→ Supplied data:
#####

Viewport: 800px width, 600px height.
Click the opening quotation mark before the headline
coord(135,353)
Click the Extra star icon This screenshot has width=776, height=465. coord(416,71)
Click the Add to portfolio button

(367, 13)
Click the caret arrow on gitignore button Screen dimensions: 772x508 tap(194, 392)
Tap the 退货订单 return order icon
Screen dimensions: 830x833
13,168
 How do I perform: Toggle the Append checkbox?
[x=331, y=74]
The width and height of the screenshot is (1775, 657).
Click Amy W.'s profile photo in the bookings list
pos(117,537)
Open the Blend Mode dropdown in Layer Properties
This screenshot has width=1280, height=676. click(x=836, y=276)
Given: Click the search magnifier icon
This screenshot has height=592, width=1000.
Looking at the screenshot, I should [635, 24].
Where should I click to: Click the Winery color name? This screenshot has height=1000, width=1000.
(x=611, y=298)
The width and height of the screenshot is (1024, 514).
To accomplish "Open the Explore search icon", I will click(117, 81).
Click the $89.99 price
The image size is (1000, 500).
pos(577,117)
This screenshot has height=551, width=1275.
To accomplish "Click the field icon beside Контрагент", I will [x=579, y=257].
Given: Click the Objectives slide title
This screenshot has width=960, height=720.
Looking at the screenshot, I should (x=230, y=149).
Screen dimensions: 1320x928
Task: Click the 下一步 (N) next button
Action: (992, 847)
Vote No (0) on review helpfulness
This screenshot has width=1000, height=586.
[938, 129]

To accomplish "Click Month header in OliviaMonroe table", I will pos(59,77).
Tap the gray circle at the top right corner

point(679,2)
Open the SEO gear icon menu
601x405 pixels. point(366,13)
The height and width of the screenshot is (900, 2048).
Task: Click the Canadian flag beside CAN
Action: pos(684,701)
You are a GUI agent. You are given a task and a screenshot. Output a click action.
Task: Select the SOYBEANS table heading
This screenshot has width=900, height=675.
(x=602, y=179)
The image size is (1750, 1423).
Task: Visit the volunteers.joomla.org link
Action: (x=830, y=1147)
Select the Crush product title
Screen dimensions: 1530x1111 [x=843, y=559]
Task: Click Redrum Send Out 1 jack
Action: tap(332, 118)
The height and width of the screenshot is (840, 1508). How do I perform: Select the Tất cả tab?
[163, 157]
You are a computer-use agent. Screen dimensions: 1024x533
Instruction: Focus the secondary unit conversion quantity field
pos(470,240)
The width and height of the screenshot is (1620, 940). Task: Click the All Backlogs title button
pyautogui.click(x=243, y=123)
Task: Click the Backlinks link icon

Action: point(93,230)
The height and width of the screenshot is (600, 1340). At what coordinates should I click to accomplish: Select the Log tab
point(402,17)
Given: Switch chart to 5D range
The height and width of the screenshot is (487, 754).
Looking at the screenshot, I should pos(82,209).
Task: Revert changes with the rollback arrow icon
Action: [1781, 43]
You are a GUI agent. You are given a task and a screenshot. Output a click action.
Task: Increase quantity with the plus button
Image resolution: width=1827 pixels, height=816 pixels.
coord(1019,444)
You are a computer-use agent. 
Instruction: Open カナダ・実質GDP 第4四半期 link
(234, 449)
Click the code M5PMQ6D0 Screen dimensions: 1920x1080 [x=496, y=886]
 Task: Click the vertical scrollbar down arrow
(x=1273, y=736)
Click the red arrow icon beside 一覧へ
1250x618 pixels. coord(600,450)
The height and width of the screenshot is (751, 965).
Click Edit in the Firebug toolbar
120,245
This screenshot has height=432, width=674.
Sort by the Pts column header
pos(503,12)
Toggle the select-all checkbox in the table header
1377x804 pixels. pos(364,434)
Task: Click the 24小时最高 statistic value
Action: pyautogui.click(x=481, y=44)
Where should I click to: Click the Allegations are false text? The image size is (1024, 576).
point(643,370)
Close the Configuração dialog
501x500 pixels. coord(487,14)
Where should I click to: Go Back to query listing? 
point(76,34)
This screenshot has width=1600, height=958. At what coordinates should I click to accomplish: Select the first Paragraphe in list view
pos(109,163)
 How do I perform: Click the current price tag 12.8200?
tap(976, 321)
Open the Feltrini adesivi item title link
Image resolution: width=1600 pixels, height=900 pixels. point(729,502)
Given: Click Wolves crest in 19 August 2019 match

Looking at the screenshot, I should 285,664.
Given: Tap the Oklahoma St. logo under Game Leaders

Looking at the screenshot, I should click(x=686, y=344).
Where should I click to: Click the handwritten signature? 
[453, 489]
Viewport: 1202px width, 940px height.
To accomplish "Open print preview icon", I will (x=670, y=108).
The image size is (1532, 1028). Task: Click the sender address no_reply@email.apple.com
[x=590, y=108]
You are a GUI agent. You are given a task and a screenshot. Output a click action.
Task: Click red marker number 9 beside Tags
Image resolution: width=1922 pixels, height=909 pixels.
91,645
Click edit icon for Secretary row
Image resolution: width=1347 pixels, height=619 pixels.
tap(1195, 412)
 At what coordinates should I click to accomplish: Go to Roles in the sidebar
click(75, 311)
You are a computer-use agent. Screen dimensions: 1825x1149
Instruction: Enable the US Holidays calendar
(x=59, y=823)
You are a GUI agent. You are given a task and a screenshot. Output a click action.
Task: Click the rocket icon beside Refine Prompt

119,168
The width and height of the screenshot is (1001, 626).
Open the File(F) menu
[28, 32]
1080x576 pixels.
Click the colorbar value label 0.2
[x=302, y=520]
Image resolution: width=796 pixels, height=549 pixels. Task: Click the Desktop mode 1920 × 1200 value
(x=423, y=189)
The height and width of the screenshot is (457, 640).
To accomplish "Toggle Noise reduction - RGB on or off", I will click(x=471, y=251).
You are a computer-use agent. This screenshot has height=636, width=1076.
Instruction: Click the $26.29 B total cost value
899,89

#####

→ What you will do: I need each line from the listing where the word "Viewport" occurs.

→ Result below:
Viewport: 800px width, 600px height.
Viewport: 1202px width, 940px height.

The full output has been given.